Sec. 27. Subsection (b) of section 9-706 of the general statutes is repealed and the following is substituted in lieu thereof (Effective from passage):

(b) The application shall include a written certification that:

(1) The candidate committee has received the required amount of qualifying contributions;

(2) The candidate committee has repaid all moneys borrowed on behalf of the campaign, as required by subsection (b) of section 9-710;

(3) The candidate committee has returned any contribution of five dollars or more from an individual who does not include the individual’s name and address with the contribution;

(4) The candidate committee has returned all contributions or portions of contributions that do not meet the criteria for qualifying contributions under section 9-704 and transmitted all excess qualifying contributions to the Citizens’ Election Fund;

(5) The [campaign] treasurer of the candidate committee will: (A) Comply with the provisions of chapters 155 and 157, and (B) maintain and furnish all records required pursuant to chapters 155 and 157 and any regulation adopted pursuant to such chapters;

(6) All moneys received from the Citizens’ Election Fund will be deposited upon receipt into the depository account of the candidate committee;

(7) The [campaign] treasurer of the candidate committee will expend all moneys received from the fund in accordance with the provisions of subsection (g) of section 9-607, as amended by this act, and regulations adopted by the State Elections Enforcement Commission under subsection (e) of this section; [and]

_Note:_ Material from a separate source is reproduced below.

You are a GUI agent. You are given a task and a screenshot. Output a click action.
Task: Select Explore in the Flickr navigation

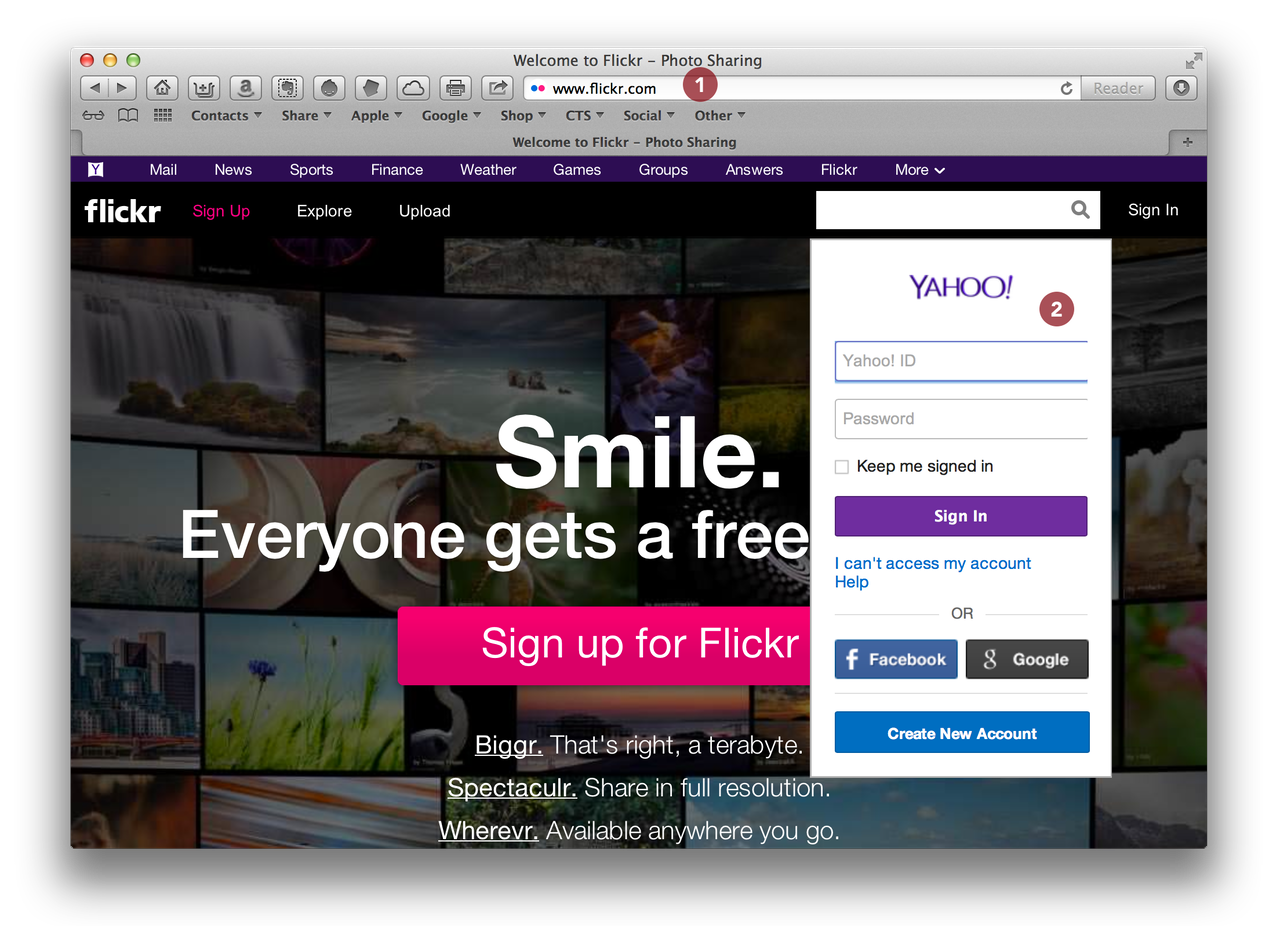tap(324, 211)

(8) If the candidate withdraws from the campaign, becomes ineligible or dies during the campaign, the candidate committee of the candidate will return to the commission, for deposit in the fund, all moneys received from the fund pursuant to sections 9-700 to 9-716, inclusive, which said candidate committee has not spent as of the date of such occurrence; [. ]

(9) All outstanding civil penalties or forfeitures assessed pursuant to chapters 155 to 157, inclusive, against the current or any former committee of the candidate have been paid, provided (A) in the case of any candidate seeking nomination for or election to the office of Governor, Lieutenant Governor, Attorney General, State Comptroller, Secretary of the State or State Treasurer, any such penalty or forfeiture was assessed not later than twenty-four months prior to the submission of an application pursuant to this section; or (B) in the case of any candidate seeking nomination for or election to the office of state senator or state representative, any such penalty or forfeiture was assessed not later than twelve months prior to the submission of an application pursuant to this section;

(10) The treasurer has paid any civil penalties or forfeitures assessed pursuant to chapters 155 to 157, inclusive, and has not been convicted of or pled guilty or nolo contendere to, in a court of competent jurisdiction, any (A) felony involving fraud, forgery, larceny, embezzlement or bribery, or (B) criminal offense under this title, unless at least eight years have elapsed from the date of the conviction or plea or the completion of any sentence, whichever date is later, without a subsequent conviction of or plea to another such felony or offense;

(11) The candidate has not been convicted of or pled guilty or nolo contendere to, in a court of competent jurisdiction, a criminal offense under this title unless at least eight years have elapsed from the date of the conviction or plea or the completion of any sentence, whichever date is later, without a subsequent conviction of or plea to another such offense; and

(12) The candidate has never been convicted of or pled guilty or nolo contendere to, in a court of competent jurisdiction, a felony related to the individual’s public office, other than a criminal offense under this title in accordance with subdivision (11) of this subsection.